Good to know thank you! I never heard of anyone else experiencing it so I was unsure!

It's strange that Nintendo hasn't fixed this yet tho. And I wonder what causes it since I have had other campers move in completely fine.


----------



## voltairenism (Apr 27, 2020)

This isn't a new glitch, but I didn't know this could happen without time-travelling (during the process of moving)!


----------



## cloudynebula (Apr 27, 2020)

Yep someone else let me know it's a know glitch but now I'm trying to figure out how it happened!

I think I may have left the game "on" for the day I didn't play but I'm not 100% sure. (saved and quit but did not close the game on the switch menu when I put my system in sleep mode)

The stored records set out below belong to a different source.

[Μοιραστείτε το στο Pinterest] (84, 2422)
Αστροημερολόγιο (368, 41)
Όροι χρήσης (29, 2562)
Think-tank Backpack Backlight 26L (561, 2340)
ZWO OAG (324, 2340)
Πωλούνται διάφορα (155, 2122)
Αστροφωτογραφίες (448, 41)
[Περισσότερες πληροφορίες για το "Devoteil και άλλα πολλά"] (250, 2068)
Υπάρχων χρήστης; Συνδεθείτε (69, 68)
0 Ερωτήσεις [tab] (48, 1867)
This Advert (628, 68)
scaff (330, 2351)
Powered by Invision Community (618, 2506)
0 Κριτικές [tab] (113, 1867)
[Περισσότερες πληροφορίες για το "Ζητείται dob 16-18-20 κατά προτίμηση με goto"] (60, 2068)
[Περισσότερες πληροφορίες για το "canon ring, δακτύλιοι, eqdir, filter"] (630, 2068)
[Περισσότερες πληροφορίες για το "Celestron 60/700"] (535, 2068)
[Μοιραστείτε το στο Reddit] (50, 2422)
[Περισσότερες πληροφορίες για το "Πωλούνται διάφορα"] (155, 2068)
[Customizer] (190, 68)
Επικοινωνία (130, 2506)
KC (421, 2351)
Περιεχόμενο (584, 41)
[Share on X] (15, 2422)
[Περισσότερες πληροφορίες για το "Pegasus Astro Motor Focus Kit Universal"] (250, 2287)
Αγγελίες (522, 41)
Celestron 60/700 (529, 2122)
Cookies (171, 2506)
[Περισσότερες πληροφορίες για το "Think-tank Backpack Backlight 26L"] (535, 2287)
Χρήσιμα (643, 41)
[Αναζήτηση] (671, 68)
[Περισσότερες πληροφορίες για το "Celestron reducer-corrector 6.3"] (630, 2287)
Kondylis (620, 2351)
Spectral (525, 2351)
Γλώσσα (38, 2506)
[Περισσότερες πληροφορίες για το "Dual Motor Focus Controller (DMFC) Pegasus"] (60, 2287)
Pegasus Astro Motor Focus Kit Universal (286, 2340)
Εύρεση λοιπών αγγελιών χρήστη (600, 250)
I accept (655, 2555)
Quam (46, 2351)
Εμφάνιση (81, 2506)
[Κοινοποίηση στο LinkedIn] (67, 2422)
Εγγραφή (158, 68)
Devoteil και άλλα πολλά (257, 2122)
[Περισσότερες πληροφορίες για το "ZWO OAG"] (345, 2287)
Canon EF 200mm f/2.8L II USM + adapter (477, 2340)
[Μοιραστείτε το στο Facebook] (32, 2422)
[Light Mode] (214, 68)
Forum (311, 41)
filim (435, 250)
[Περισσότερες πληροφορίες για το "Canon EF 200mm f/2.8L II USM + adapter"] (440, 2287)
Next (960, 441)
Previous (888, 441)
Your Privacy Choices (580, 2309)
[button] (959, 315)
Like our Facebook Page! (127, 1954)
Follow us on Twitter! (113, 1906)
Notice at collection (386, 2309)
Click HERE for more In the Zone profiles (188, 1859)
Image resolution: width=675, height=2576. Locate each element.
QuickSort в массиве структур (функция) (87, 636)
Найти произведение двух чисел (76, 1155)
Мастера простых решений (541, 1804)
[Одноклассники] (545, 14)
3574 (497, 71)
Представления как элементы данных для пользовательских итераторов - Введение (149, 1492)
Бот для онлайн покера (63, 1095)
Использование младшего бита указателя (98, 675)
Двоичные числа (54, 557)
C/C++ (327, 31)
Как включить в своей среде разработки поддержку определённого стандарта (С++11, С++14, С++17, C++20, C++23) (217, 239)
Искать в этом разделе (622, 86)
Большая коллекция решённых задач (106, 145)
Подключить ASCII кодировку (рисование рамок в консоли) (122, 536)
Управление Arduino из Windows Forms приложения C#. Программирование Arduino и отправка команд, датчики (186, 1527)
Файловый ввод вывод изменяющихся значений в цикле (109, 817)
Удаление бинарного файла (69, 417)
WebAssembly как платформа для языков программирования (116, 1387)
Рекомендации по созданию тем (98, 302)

I saw Bitty's house still there on the title screen when I reopened the game and got scared lmao


----------



## Cadbberry (Apr 27, 2020)

Yeah, this happened with Midge when I moved Soleil out with an amiibo, Midge moved right into Soliel's house, no changes to the outside, just the inside.


----------



## cloudynebula (Apr 27, 2020)

Good to know! In the end I guess it works out because I like Bitty's exterior more than Purrl's lmao


----------



## xTurnip (Apr 27, 2020)

Purrl's exterior will be messed up but I think their interior should match with what it's supposed to be.


----------



## Lellyna (Apr 27, 2020)

nintendo prob doesn't know about it they been good at the bugs fixes so far


----------



## Krissi2197 (Apr 27, 2020)

I wonder if they end up do fixing this glitch they fix the current exteriors that are glitched.


----------



## cloudynebula (Apr 27, 2020)

I worry though about what a bug fix will mean for people who have these glitched houses... Will Nintendo just quietly patch it so villagers' houses are reset or will the people with these glitched villagers end up losing them?


----------



## Lellyna (Apr 27, 2020)

cloudynebula said:


> I worry though about what a bug fix will mean for people who have these glitched houses... Will Nintendo just quietly patch it so villagers' houses are reset or will the people with these glitched villagers end up losing them?


well my guess they will lose them but this is my guess


----------



## cloudynebula (Apr 27, 2020)

you're probably right but..... I'm still hoping for a patch that doesn't remove them because Purrl is one of my dreamies...


----------